Secure Sensor Design for Cyber-Physical Systems Against Advanced Persistent Threats

Abstract

We introduce a new paradigm to the field of control theory: “secure sensor design”. Particularly, we design sensor outputs cautiously against advanced persistent threats that can intervene in cyber-physical systems. Such threats are designed for the very specific target systems and seeking to achieve their malicious goals in the long term while avoiding intrusion detection. Since such attacks can avoid detection mechanisms, the controller of the system could have already been intervened in by an adversary. Disregarding such a possibility and disclosing information without caution can have severe consequences. Therefore, through secure sensor design, we seek to minimize the damage of such undetected attacks in cyber-physical systems while impacting the ordinary operations of the system at minimum. We, specifically, consider a controlled Markov-Gaussian process, where a sensor observes the state of the system and discloses information to a controller that can have friendly or adversarial intentions. We show that sensor outputs that are memoryless and linear in the state of the system can be optimal, in the sense of game-theoretic hierarchical equilibrium, within the general class of strategies. We also provide a semi-definite programming based algorithm to design the secure sensor outputs numerically.

This research was supported by the U.S. Office of Naval Research (ONR) MURI grant N00014-16-1-2710.

A Appendix: Proof of Lemma 4

Let \(\pmb {y}_1 = h(\pmb {x})\) and \(\pmb {y}_2 = h(\pmb {x}+c)\) be random variables, where c is a deterministic shift vector of the same dimension as \(\pmb {x}\). Then, for any \(B \in \mathsf {B}^p\), we have \(\pmb {y}_1^{-1}(B) = \{\omega \in \varOmega : \pmb {y}_1(\omega ) \in B\} = \{\omega \in \varOmega : h(\pmb {x})(\omega )\in B\} = \{\omega \in \varOmega : \pmb {x}(\omega ) \in h^{-1}(B)\}\). Correspondingly, we also have \(\pmb {y}_2^{-1}(B) = \{\omega \in \varOmega : \pmb {y}_2(\omega ) \in B\} = \{\omega \in \varOmega : h(\pmb {x}+ c)(\omega )\in B\} = \{\omega \in \varOmega : \pmb {x}(\omega ) \in h^{-1}(B) - c\}\).

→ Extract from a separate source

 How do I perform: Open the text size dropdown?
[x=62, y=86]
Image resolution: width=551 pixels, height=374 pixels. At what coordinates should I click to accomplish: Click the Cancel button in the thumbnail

Note that the \(\sigma \)-algebras generated by the random variables \(\pmb {y}_1\) and \(\pmb {y}_2\) are given by \(\sigma (\pmb {y}_i) = \{\pmb {y}_i^{-1}(B): B \in \mathsf {B}^p\}\), for \(i=1,2\) [3]. This implies that \(\sigma (\pmb {y}_1) = \{\{\omega \in \varOmega : \pmb {x}(\omega ) \in h^{-1}(B)\}: B\in \mathsf {B}^p\}\) and \(\sigma (\pmb {y}_2) = \{\{\omega \in \varOmega : \pmb {x}(\omega ) \in h^{-1}(B)-c\}: B\in \mathsf {B}^p\}\). Furthermore, for each \(B \in \mathsf {B}^p\), there exists \(B_2 \in \mathsf {B}^p\) such that

$$ h^{-1}(B) = h^{-1}(B_2) - c \in \mathsf {B}^p $$

since Borel sets are shift invariant [3]. Therefore, we have

$$\begin{aligned} \sigma (\pmb {y}_1) = \sigma (\pmb {y}_2) \end{aligned}$$

(51)

and correspondingly, we obtain (41).